Jeffrey Lam Kin-fung, from the Business and Professionals Alliance for Hong Kong, said the real problem with traffic congestion was that there was often no law enforcement at all, citing the example of the frequent traffic jams on Pedder Street caused by illegal parking of taxis.
“I question whether a HK$400 parking ticket is really that prohibitive,” Lam said. He also expressed doubt on whether the practice of “pre-announcing that police will enforce the law at a particular time and place” was an effective way to fight illegal parking.
“I agree with Lam’s view that law enforcement in hot spots is inadequate,” the Democratic Party’s James To said.

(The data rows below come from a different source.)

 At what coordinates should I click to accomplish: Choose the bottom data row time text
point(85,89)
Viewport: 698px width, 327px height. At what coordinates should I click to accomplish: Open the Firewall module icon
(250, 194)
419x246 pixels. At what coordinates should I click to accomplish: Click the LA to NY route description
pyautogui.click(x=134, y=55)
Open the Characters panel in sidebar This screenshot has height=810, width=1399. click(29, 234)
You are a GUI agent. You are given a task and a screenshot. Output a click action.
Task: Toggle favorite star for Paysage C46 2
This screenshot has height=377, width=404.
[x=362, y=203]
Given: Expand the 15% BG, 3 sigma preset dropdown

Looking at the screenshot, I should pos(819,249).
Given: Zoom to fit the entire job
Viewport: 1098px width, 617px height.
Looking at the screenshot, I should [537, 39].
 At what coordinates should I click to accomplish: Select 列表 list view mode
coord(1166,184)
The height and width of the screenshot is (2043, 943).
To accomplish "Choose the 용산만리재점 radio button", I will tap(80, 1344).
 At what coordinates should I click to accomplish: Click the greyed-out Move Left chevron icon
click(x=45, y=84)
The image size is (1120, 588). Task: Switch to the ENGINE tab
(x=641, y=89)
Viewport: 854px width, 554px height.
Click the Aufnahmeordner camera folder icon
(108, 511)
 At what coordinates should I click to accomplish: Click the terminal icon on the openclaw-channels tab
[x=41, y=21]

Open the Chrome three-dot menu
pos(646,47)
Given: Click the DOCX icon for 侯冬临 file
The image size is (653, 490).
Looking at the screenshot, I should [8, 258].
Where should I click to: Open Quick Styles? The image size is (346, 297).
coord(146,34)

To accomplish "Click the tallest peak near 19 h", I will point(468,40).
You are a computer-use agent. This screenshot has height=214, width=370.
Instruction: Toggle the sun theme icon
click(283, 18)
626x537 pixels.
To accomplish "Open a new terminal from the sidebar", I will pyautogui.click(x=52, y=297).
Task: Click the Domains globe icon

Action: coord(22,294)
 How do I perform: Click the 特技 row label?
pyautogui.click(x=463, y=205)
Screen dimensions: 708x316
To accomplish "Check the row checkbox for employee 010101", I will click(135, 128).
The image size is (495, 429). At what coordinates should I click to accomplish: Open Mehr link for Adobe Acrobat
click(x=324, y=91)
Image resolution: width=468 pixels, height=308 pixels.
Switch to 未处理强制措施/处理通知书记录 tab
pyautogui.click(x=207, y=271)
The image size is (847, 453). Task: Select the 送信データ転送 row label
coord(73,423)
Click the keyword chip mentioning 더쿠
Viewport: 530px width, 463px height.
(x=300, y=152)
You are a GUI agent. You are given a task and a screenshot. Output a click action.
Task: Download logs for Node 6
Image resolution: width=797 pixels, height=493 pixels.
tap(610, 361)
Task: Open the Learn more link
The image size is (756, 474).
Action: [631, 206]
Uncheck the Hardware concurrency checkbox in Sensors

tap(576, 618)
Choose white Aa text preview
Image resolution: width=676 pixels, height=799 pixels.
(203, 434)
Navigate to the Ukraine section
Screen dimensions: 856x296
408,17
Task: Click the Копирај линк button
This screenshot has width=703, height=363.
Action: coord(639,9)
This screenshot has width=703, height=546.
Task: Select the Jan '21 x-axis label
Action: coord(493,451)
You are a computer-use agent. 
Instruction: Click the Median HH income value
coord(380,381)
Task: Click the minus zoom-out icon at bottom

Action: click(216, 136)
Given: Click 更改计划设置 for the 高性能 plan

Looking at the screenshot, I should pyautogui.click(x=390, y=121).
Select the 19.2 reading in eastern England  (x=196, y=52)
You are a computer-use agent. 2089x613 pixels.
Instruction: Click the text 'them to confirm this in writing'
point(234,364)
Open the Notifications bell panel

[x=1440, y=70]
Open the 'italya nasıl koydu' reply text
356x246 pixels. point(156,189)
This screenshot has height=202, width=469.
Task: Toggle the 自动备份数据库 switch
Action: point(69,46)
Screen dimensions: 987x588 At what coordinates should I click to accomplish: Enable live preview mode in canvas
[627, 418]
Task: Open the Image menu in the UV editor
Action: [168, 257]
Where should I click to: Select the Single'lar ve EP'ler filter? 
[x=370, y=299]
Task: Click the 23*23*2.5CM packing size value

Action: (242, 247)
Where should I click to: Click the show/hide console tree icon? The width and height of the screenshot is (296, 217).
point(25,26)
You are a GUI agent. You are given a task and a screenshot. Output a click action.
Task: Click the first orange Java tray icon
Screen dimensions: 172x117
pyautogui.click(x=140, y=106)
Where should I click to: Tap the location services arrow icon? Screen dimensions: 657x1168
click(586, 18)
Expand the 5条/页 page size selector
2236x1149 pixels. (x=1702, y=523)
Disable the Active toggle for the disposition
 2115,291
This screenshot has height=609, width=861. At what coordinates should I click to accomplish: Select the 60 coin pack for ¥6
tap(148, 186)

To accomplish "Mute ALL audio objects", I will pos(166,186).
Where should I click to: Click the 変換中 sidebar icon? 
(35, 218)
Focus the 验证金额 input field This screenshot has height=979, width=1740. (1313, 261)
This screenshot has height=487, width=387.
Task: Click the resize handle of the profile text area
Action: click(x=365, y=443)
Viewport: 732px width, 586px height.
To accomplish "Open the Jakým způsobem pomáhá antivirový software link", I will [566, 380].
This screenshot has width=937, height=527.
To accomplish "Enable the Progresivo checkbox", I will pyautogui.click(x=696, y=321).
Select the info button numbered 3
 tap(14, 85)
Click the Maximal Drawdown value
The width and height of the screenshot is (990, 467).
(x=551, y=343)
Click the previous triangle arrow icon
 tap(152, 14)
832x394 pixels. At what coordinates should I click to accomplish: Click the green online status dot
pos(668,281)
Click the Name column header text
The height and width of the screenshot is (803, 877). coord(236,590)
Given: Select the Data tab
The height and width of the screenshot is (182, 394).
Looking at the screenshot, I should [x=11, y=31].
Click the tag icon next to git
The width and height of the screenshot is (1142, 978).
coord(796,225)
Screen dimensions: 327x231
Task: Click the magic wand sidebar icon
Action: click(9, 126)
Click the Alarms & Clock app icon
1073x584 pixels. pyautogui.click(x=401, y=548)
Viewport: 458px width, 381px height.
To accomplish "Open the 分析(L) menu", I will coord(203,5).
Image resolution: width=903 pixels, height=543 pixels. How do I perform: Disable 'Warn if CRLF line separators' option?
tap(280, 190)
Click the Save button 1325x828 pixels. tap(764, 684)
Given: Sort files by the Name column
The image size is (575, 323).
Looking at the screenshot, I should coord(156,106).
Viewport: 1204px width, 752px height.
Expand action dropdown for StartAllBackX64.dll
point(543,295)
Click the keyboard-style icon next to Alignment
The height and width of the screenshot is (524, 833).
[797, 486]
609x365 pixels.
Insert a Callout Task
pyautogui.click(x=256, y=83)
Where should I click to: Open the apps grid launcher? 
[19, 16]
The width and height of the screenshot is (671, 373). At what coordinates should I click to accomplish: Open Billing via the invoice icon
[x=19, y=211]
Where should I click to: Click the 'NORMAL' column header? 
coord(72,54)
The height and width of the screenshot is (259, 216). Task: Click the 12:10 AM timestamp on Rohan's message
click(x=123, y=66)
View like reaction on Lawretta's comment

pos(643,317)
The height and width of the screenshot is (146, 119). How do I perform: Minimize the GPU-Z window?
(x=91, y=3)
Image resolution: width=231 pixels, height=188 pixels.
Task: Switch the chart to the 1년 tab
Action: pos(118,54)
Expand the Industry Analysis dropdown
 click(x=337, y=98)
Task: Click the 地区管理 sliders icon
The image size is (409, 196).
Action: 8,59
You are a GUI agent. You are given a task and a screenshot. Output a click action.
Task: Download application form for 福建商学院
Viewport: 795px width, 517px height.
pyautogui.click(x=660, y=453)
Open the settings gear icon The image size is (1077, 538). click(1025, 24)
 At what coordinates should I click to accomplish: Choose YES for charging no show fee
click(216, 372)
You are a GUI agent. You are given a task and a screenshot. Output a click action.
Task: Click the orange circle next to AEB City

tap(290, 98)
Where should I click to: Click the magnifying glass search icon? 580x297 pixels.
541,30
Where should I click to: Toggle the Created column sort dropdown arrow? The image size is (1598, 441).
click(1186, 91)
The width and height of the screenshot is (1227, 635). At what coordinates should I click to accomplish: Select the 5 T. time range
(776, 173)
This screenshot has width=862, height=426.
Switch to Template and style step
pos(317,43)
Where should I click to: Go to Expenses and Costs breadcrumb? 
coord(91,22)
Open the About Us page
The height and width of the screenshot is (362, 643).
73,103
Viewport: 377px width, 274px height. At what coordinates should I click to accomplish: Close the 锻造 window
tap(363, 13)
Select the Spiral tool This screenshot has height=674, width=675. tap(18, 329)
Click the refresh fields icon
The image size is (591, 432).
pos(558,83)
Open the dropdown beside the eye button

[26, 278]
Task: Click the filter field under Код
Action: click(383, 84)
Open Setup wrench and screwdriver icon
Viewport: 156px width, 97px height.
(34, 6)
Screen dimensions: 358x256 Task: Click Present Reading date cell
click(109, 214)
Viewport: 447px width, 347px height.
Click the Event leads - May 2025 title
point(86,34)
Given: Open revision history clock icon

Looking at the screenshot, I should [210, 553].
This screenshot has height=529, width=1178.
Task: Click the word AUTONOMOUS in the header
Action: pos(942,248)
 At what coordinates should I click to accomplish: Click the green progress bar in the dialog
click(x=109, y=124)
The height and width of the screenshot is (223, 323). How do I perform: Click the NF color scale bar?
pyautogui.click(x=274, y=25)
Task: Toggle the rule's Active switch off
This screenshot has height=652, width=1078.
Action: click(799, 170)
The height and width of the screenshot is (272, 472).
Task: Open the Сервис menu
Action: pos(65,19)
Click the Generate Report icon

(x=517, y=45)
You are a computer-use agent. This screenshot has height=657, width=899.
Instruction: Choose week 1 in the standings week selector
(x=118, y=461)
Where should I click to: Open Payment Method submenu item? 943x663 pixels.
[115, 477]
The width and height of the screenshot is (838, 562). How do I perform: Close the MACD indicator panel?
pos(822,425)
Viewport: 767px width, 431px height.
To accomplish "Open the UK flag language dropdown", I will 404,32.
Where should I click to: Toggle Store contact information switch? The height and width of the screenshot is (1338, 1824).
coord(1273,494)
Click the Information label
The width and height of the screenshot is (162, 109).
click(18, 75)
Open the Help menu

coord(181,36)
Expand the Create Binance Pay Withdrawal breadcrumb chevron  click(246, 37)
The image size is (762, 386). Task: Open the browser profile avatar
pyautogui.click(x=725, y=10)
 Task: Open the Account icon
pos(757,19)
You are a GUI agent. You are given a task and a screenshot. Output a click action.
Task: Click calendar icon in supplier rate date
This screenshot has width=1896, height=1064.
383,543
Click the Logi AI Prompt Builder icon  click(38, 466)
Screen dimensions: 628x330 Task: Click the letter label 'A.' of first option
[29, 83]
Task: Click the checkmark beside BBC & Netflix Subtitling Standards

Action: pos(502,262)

“This has nothing to do with how much increase there is in the penalty. The point is not to fine the driver but to have them leave the illegally parked space so that traffic is allowed to flow. You should have more targeted law enforcement.”
Subcommittee chairman Yick Chi-ming, who represents the transport sector, said his constituents were against the government’s plans as there were not enough parking spaces.
Yiu also questioned the inflation argument that the government used to support the increase.
“The wages of many people in the sector have not risen in all these years, so the suggestion that the penalty has lost its prohibitive power is not true,” Yick said.
Several legislators questioned why different types of parking offences could not be treated differently.
Law said that this could not be done, according to legal opinion from the Justice Department.
Yick concluded the session by noting there was no support at the meeting for the government’s revised penalties, and that there would be a second public hearing.